Recovering large corrupted files

I've uploaded relatively big archive, about 8G, and sent download link to remote colleague.
He downloaded the file, but unfortunately his copy was corrupted. File size was pretty close, but checksum was wrong.
Obvious and boring solution, download it again, but there might be a better solution.
Rdiff is not-so-well-known utility, it uses rolling checksum algorithm from rsync.
Usage is pretty straight forward:

  • rdiff signature broken-file broken-file-signature
  • rdiff delta broken-file-signature good-file good-file-delta
  • rdiff patch broken-file good-file-delta broken-file-fixed


To summarize:

  1. Colleague creates signature of his corrupted file, and sends it to me. 
  2. Based on a copy of good file I have, and signature file from colleague, I create delta and send it to colleague.
  3. Colleague applies my delta to his corrupted file, and gets original good file.
  4. PROFIT




In our specific case we've got:
~8G original file
~50M signature file
~200M delta file

~250M of traffic and ~30 minutes of CPU spent to fix the file instead of re-downloading it.
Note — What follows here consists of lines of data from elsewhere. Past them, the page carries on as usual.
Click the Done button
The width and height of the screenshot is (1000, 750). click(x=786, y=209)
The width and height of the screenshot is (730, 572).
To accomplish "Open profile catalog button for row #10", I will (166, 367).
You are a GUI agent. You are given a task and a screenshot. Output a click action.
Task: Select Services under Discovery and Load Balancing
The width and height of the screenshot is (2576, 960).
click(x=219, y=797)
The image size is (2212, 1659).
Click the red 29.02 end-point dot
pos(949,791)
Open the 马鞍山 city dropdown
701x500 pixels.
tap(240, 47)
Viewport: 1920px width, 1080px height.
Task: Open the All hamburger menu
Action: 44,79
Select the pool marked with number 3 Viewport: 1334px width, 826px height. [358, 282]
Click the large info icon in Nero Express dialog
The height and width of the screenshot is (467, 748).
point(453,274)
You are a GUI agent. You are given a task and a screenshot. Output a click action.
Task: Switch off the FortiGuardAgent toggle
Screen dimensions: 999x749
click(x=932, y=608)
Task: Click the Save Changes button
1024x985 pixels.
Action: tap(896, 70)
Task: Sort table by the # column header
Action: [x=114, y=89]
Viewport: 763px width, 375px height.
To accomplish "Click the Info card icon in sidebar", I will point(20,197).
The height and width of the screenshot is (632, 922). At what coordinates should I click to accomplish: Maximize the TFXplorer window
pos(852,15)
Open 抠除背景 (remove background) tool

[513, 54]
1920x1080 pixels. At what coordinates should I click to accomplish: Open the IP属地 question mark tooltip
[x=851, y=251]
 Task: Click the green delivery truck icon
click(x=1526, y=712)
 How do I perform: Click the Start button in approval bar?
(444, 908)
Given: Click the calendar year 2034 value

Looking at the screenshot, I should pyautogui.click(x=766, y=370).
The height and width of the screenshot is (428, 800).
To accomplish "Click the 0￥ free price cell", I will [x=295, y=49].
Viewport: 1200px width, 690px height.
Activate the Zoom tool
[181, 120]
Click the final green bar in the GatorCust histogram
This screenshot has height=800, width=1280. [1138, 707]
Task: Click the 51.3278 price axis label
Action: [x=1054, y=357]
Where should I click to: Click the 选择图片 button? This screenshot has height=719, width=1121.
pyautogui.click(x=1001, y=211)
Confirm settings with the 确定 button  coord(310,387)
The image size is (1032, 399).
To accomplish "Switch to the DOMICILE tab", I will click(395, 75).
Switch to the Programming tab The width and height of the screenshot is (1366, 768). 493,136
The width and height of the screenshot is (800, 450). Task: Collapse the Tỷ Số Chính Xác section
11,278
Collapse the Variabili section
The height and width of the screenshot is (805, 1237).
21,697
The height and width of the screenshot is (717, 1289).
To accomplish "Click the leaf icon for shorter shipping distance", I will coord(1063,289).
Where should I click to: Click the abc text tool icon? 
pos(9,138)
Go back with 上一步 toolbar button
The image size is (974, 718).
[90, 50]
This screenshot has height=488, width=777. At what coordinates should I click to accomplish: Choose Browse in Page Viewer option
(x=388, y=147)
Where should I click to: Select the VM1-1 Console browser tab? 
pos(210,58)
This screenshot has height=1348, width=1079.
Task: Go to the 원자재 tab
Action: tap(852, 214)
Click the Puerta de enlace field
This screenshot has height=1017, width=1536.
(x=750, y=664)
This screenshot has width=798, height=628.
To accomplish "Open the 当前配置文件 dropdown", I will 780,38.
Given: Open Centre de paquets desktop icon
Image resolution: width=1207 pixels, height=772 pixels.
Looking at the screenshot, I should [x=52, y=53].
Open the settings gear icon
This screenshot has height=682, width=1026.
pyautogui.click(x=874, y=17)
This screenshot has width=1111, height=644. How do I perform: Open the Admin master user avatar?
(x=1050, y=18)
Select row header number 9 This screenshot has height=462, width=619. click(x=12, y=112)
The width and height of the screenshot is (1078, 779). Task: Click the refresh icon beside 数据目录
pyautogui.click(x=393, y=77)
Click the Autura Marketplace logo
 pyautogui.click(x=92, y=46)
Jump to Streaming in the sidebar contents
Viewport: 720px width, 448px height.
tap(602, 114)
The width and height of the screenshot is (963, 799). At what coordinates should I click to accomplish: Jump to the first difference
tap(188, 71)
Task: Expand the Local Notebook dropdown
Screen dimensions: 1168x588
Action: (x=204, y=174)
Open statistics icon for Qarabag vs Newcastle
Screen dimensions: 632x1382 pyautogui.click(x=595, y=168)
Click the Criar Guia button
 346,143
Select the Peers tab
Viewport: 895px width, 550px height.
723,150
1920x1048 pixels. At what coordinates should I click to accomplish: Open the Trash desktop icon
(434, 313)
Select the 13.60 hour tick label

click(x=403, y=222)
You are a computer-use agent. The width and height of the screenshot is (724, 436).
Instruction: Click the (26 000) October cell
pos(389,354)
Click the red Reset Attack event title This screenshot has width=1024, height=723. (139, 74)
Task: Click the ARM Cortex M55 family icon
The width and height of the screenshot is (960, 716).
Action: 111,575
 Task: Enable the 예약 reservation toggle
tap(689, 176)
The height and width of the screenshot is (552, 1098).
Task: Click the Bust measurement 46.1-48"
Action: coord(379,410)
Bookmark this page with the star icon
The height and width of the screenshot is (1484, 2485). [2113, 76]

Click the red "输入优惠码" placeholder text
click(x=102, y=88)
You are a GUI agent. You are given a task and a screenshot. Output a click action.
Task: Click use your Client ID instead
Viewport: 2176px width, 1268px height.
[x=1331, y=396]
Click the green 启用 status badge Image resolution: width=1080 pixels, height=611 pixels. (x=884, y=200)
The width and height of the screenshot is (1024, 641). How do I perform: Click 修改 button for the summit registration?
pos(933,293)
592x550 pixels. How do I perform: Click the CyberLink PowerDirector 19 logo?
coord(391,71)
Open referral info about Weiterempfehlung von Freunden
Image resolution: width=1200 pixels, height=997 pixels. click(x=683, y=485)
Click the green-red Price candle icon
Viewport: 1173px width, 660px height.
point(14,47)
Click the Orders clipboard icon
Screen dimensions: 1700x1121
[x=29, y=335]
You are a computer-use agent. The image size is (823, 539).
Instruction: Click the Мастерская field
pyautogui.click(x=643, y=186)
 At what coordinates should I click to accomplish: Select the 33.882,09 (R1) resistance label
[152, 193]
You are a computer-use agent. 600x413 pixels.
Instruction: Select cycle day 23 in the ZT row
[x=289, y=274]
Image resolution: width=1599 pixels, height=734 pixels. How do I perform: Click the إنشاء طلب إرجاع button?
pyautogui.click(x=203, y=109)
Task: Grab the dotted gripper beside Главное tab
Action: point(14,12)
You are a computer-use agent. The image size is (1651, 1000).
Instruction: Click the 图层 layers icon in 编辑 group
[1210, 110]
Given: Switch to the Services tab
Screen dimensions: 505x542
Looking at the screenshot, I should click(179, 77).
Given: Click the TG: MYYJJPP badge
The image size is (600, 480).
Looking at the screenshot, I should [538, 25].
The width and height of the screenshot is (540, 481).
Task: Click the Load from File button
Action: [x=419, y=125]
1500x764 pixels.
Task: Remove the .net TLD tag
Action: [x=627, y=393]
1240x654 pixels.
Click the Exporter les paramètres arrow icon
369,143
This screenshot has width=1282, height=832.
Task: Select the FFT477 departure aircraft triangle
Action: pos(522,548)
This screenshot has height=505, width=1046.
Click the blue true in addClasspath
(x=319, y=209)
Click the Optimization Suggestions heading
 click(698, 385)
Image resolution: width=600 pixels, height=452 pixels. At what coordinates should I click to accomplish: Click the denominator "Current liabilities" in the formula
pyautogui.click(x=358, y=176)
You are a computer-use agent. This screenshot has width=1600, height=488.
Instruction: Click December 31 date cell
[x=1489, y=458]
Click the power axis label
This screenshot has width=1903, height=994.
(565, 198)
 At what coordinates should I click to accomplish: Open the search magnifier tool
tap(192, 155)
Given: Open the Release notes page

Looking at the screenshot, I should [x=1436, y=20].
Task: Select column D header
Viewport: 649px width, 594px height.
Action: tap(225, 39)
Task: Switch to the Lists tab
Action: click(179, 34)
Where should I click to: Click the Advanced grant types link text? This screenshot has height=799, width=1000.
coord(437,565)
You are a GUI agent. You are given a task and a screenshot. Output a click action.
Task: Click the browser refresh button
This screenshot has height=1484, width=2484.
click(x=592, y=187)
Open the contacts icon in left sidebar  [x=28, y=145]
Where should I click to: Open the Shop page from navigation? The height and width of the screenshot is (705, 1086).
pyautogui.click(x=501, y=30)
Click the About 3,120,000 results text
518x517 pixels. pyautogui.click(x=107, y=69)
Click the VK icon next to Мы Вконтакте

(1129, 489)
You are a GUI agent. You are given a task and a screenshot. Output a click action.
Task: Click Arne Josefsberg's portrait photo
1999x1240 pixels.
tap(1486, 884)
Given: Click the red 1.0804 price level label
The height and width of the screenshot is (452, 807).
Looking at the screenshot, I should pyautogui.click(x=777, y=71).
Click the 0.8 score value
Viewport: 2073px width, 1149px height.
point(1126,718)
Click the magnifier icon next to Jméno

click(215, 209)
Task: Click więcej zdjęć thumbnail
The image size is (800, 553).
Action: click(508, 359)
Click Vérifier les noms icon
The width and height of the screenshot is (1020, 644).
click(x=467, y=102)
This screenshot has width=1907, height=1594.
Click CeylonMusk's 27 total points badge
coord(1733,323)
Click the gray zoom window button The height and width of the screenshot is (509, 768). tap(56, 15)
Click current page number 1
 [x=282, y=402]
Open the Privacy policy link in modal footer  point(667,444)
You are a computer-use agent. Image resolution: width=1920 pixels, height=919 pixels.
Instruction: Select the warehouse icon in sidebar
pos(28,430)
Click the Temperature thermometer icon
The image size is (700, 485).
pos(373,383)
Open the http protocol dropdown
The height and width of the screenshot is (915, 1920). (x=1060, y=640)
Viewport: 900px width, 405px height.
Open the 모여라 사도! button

Unfortunately this utility does not come native on most machines.
On OSX I had to install it through ports (sudo port install rdiff-backup), this installed pretty ancient version - (librsync 0.9.7).
Luckily, same ancient version exists as precompiled binary for windows (http://personal.hlfslinux.hu/hijaszu/rdiff.html).
On linux you'd probably have to install it from source.

P.S. If you have direct/vpn/tunnel connectivity it would be easier just to use rsync. In this case I didn't have the luxury.